Le seul moyen est donc de compter non pas les gens mais des dons, le meilleur du coeur, les mistvoth.

Nos ennemis les nazis, que leur nom soir effacé, l’ont bien compris dont la haine a réduit les juifs à des numéros tatoués dans les camps.

J’ai écrit cette interdiction de compter « les hommes comme des choses ou des moutons » que nous avait raconté mon maître le Rabbin Haïm Harboun lors du Chabbat Chekalim il y a quelques semaines sur mon blog… et un monsieur de 77 ans m’a répondu cela :

« En vous lisant j’ai été surpris et ça m’a rappelé un évènement qui m’était arrivé quand j’avais 10 ans environ : Nous étions à Evisa dans les années 50 et la famille, mon père, ma mère, ses sœurs, mes cousins et cousines, mes frères et sœurs étaient réunis chez ma Grand’mère, Zia Antonietta Colonna …  épouse de mon grand-père Etienne Ceccaldi. On devait mettre le couvert autour de la grande table et il fallait compter le nombre de convives pour mettre les couverts en nombre suffisants. Et je me suis mis à compter en pointant les participants du doigts… « Un, deux, trois, quatre, cinq… » à 5 ma grand’mère m’a arrêté et elle m’a dit très exactement « ce que tu comptes ce sont des humains et pas de moutons, on peut compter les moutons… mais les hommes on ne les compte pas car ils sont … d’une nature différente des animaux et des objets… J’ai à l’époque cru que cela relevait de la superstition, avant d’en comprendre tout le sens profond. »

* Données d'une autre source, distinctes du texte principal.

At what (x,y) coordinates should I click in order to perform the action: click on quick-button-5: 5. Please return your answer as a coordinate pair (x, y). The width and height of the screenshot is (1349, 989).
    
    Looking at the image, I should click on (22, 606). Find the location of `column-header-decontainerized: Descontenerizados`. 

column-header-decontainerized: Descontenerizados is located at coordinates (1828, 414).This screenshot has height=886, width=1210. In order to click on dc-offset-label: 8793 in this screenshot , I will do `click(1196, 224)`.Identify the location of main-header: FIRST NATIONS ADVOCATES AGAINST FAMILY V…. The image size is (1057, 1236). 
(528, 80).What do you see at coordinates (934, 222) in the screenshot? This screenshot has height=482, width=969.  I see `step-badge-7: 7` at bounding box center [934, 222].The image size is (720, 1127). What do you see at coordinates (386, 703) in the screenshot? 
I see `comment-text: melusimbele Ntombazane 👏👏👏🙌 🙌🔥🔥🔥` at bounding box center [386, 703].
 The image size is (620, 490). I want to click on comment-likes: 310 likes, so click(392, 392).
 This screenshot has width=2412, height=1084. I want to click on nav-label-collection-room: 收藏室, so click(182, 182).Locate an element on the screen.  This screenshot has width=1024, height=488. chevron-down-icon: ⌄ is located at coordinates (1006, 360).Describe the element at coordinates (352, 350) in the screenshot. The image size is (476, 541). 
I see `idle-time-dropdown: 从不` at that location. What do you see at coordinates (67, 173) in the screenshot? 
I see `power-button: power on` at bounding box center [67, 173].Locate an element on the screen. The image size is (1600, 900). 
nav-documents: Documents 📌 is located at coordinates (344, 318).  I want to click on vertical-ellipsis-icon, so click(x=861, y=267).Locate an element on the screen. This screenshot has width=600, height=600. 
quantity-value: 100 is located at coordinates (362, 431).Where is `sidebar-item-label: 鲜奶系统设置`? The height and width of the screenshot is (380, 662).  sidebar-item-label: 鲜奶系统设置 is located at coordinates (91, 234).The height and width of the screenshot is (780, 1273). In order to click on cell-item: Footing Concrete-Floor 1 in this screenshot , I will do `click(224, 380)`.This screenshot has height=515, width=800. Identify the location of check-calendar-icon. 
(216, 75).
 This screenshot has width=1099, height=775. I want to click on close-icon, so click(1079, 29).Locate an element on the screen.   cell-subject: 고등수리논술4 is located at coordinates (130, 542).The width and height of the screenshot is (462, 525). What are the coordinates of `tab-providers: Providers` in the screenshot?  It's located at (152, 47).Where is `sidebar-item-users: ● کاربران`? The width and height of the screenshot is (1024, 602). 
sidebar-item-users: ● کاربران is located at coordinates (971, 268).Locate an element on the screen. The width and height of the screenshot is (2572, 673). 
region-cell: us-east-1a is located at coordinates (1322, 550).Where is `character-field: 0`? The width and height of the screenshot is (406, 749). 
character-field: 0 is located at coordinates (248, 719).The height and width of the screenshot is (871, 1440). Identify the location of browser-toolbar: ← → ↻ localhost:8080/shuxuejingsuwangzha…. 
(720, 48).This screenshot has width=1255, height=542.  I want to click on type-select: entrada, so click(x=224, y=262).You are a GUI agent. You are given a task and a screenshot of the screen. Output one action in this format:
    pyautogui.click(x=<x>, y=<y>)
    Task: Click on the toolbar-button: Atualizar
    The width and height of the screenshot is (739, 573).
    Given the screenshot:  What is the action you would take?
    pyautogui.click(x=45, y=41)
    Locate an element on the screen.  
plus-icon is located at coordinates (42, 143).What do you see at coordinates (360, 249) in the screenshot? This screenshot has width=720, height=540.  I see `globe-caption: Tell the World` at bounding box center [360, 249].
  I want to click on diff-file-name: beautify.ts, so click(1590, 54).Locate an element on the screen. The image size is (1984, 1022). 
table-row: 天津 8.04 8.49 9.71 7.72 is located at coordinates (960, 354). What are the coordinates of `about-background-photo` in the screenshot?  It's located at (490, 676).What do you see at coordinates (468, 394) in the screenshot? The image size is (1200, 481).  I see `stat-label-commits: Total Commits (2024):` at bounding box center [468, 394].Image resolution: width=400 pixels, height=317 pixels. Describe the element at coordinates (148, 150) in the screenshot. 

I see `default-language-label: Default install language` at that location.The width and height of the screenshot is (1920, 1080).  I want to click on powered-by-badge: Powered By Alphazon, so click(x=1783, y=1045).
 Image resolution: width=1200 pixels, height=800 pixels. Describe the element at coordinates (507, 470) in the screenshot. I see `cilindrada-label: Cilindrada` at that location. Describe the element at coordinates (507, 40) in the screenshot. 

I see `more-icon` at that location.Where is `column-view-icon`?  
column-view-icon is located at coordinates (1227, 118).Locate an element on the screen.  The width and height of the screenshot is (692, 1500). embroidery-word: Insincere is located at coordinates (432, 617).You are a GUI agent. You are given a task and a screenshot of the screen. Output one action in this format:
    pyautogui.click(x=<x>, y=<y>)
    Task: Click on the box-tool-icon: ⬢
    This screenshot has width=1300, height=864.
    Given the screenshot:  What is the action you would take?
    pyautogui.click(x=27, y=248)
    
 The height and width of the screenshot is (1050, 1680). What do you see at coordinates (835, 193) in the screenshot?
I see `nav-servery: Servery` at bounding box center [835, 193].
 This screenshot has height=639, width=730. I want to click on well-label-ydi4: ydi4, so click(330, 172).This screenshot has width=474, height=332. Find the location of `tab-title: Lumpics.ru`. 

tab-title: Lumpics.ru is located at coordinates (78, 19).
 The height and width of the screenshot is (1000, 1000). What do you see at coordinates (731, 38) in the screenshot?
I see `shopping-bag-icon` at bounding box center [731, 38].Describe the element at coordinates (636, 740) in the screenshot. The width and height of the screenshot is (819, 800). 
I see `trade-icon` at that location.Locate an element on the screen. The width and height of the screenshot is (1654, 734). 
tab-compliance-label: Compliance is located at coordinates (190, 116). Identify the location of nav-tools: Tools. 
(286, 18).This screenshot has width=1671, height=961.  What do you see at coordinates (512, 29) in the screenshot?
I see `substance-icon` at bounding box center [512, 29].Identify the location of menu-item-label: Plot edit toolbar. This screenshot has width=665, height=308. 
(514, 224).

En Corse la tradition orale prime sur tout et la mémoire de nos mères et de nos anciens et leurs proverbes sont d’or.

Nous n’avons donc pas le droit de compter, seul l’Eternel recensera son peuple au dernier jour.

Dans le Torah D-ieu est en permanence en train de « compter » ses enfants en disant le nom de tribus, des descendants, des généalogies à n’en plus finir… Pourquoi les dénombre-t-il par leur nom à  l’arrivée au désert, demande Rachi au Moyen Age ? et il répond :

« D-ieu compte ses enfants comme un riche compte les pièces de son trésor… il les compte parce qu’il les aime ».